▶ **To do**
Please duplicate the lines from the one containing "Given: Open the 所属项目 project dropdown" through the one containing "Click the artist list scrollbar thumb", including both.

▶ **Material provided**
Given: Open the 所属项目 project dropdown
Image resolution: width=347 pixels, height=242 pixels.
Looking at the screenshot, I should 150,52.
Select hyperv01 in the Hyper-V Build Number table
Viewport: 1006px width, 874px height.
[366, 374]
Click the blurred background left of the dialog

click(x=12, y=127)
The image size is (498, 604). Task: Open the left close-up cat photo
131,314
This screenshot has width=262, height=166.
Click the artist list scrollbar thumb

---

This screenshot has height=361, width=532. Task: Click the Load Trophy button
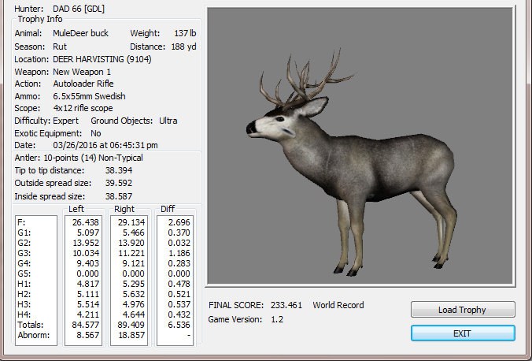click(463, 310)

▶ **Written answer**
Given: Open the 所属项目 project dropdown
Image resolution: width=347 pixels, height=242 pixels.
Looking at the screenshot, I should 150,52.
Select hyperv01 in the Hyper-V Build Number table
Viewport: 1006px width, 874px height.
[366, 374]
Click the blurred background left of the dialog

click(x=12, y=127)
The image size is (498, 604). Task: Open the left close-up cat photo
131,314
This screenshot has width=262, height=166.
Click the artist list scrollbar thumb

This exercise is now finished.